A portrait stashed in a bank vault in Athens could be the last painting Vincent van Gogh produced, say some art experts and collectors who are attempting to determine the authenticity of the picture found among the possessions of a Greek World War II resistance fighter.
The discovery of the work, along with a notebook of sketches also purportedly drawn by van Gogh, has raised the prospect of the post-impressionist artist having painted a third portrait of his physician, Dr. Gachet, perhaps only days before a bout of insanity induced him to commit suicide.
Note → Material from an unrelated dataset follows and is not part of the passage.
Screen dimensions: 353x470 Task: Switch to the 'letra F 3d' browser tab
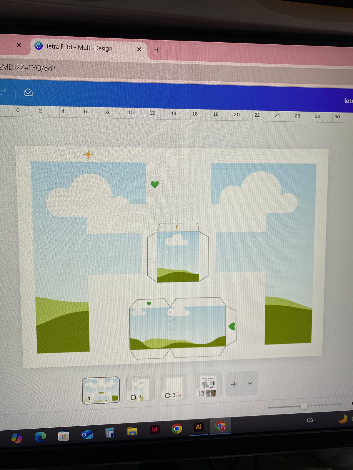[x=79, y=48]
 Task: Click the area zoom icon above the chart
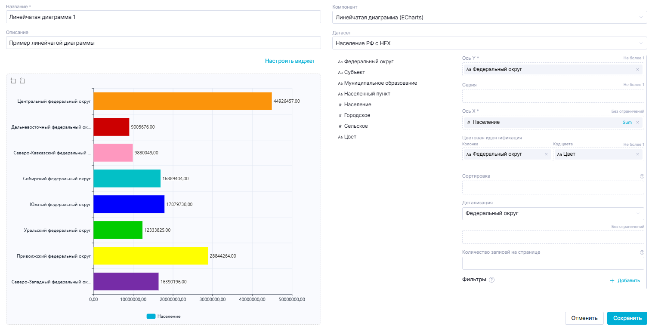(13, 81)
“A lot of interest has been expressed in the work from very big museums and auction houses,” its owner, Doretta Peppa, said. “A well-known institution will soon make an announcement about its historical background that will leave no doubt it is an original work by van Gogh.”
Peppa said the portrait’s colorful history began in France when the Nazis stole it from a Jewish family during World War II. After Nazi forces marched into Greece in April 1941 it was brought to Athens, an exhibition center for looted treasures.
The Athenian writer claims it was “liberated” by her father, Meletis, a prominent figure in the partisan movement, during a raid on a German train in the waning days of the occupation in 1944.
Peppa put the painting in a bank vault after approaching the head of conservation at the Greek National Gallery who, after studying its brushwork and signature, told her she not only had an original van Gogh in her possession, but one of his rarer works.
Tests by other art experts supported the assessment. “It has gone through so many laboratory analyses that I am 100 percent convinced it is a Vincent van Gogh,” said Athanasios Celia, a Paris-based painter and art historian. “We have examined and dated the materials used and there is no doubt in my mind that it is unique.”
“As the other portraits of Dr. Gachet were painted towards the end of van Gogh’s life, it also raises the possibility that this less detailed version is the last [work] he ever produced,” he said.
But in a market where van Gogh fakes abound, questions have been raised about the painting. In 1990, the reputable Art Newspaper claimed that the portrait of Dr. Gachet hanging in the Musee d’Orsay was a counterfeit.
The plot thickened after scholars suggested the physician may have been the source of some of the forgeries. Although the authenticity of the notebook found with the portrait has also been questioned — the Van Gogh Museum in Amsterdam has discredited it — Peppa says the Nazi stamp and code on the back of the painting added proof of its authenticity.